··· Data excerpts

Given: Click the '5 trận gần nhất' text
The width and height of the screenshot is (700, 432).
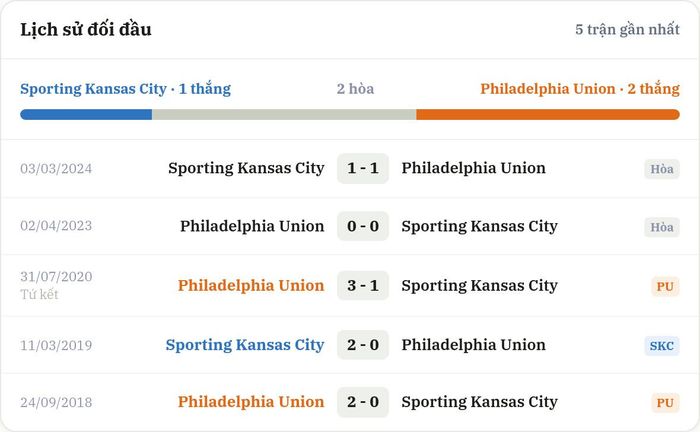Looking at the screenshot, I should (627, 29).
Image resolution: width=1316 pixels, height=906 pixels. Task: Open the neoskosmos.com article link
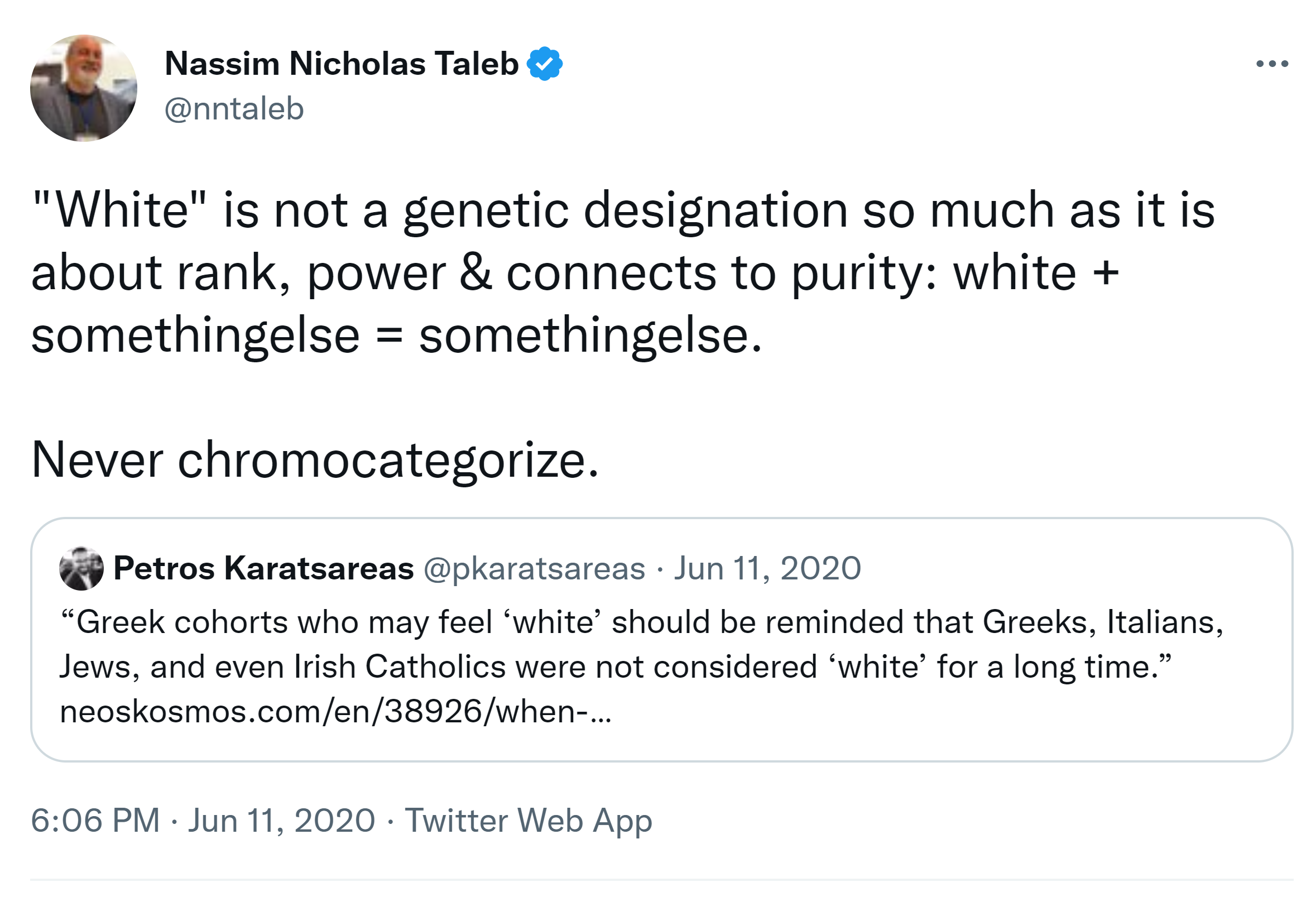point(335,711)
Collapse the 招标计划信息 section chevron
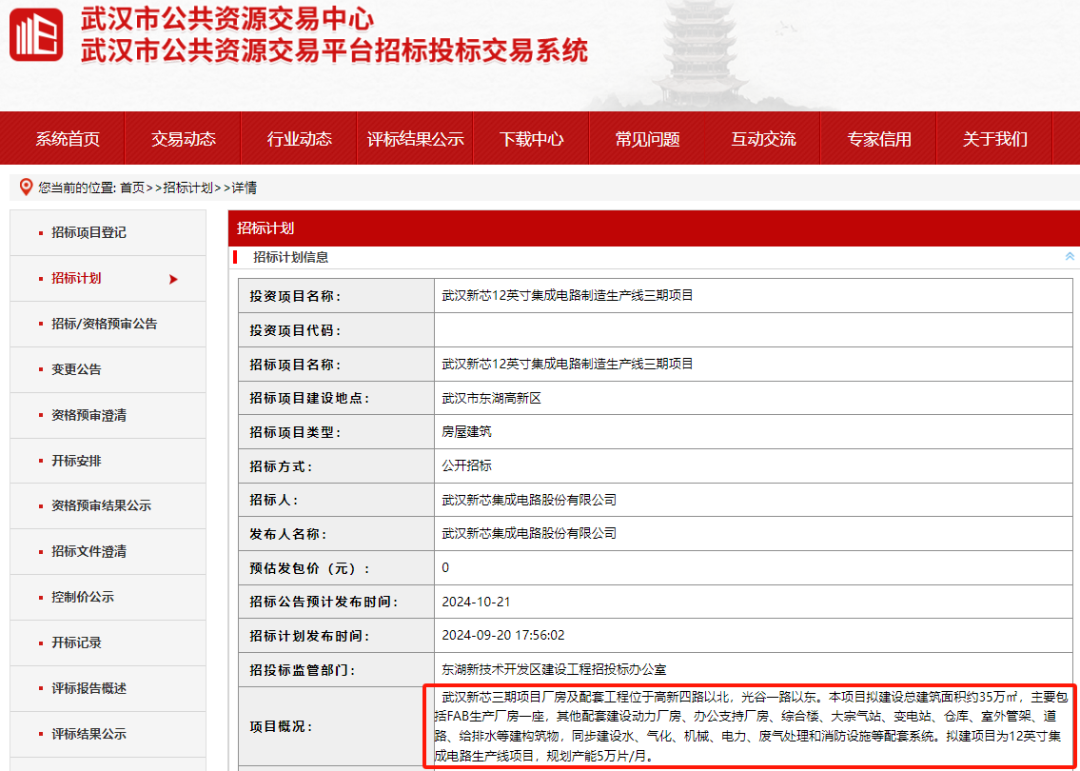Screen dimensions: 1080x771 pyautogui.click(x=1069, y=257)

······

**Task objective**
Take the entries above and restate them word for word, minus their images.

**Exercise answer**
Given: Click the '5 trận gần nhất' text
The width and height of the screenshot is (700, 432).
Looking at the screenshot, I should (627, 29).
Image resolution: width=1316 pixels, height=906 pixels. Task: Open the neoskosmos.com article link
point(335,711)
Collapse the 招标计划信息 section chevron
Screen dimensions: 1080x771 pyautogui.click(x=1069, y=257)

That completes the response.